Task requirements:
When the line containing "Instruction: Select the Save" is found in the data below, copy it and each line after it through the line containing "Click the Q4 2025 earnings marker diamond", exactly and with no others.

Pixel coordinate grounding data
———
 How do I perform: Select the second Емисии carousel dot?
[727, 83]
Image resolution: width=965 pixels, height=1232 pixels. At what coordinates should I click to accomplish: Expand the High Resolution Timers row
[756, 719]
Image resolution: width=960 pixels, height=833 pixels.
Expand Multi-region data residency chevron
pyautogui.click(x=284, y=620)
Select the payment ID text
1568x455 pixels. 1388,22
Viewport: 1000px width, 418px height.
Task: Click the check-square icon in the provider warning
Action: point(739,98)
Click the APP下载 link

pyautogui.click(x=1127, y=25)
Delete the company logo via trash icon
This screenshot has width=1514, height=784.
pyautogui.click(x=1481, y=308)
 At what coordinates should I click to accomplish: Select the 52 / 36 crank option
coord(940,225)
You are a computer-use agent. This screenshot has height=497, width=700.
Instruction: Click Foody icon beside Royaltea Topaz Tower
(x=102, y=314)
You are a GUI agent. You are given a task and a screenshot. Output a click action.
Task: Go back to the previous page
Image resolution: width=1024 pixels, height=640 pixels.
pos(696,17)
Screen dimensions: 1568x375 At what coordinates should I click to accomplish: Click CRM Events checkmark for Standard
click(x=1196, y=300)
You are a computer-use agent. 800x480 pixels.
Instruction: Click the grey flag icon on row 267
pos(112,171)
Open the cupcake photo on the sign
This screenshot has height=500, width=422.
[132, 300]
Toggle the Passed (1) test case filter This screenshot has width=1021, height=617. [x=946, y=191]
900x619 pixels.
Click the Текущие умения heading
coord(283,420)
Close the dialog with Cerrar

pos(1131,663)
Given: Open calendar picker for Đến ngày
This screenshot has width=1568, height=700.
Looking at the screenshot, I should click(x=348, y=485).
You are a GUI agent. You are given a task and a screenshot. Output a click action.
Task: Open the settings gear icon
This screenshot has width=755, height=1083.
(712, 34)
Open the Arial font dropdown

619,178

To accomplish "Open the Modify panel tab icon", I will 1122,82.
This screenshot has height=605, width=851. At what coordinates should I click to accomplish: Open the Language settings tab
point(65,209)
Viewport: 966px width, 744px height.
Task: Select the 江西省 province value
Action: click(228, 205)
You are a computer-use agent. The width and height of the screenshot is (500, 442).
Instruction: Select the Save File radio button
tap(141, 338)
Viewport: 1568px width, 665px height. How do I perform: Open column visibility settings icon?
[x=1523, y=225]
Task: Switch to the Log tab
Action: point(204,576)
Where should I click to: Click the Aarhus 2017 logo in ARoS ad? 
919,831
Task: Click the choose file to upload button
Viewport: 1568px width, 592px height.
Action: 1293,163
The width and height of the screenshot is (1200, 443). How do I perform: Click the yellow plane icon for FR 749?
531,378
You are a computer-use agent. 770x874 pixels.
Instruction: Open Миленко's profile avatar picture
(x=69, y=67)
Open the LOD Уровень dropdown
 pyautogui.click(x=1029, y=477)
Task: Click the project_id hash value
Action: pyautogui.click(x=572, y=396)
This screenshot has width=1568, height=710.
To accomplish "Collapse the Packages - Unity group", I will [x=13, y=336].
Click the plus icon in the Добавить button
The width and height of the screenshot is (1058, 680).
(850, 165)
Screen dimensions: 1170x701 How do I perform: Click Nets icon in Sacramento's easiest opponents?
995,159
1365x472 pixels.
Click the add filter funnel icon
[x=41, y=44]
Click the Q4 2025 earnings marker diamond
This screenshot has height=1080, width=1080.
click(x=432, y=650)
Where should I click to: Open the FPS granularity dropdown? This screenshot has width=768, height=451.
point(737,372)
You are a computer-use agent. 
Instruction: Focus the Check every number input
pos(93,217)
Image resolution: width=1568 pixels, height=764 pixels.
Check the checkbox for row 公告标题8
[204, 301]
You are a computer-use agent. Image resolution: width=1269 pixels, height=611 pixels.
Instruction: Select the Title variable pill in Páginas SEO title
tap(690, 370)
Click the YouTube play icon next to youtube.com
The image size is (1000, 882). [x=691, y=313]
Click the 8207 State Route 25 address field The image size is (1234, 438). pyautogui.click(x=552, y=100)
———
Output for this task:
Instruction: Select the Save File radio button
tap(141, 338)
Viewport: 1568px width, 665px height. How do I perform: Open column visibility settings icon?
[x=1523, y=225]
Task: Switch to the Log tab
Action: point(204,576)
Where should I click to: Click the Aarhus 2017 logo in ARoS ad? 
919,831
Task: Click the choose file to upload button
Viewport: 1568px width, 592px height.
Action: 1293,163
The width and height of the screenshot is (1200, 443). How do I perform: Click the yellow plane icon for FR 749?
531,378
You are a computer-use agent. 770x874 pixels.
Instruction: Open Миленко's profile avatar picture
(x=69, y=67)
Open the LOD Уровень dropdown
 pyautogui.click(x=1029, y=477)
Task: Click the project_id hash value
Action: pyautogui.click(x=572, y=396)
This screenshot has width=1568, height=710.
To accomplish "Collapse the Packages - Unity group", I will [x=13, y=336].
Click the plus icon in the Добавить button
The width and height of the screenshot is (1058, 680).
(850, 165)
Screen dimensions: 1170x701 How do I perform: Click Nets icon in Sacramento's easiest opponents?
995,159
1365x472 pixels.
Click the add filter funnel icon
[x=41, y=44]
Click the Q4 2025 earnings marker diamond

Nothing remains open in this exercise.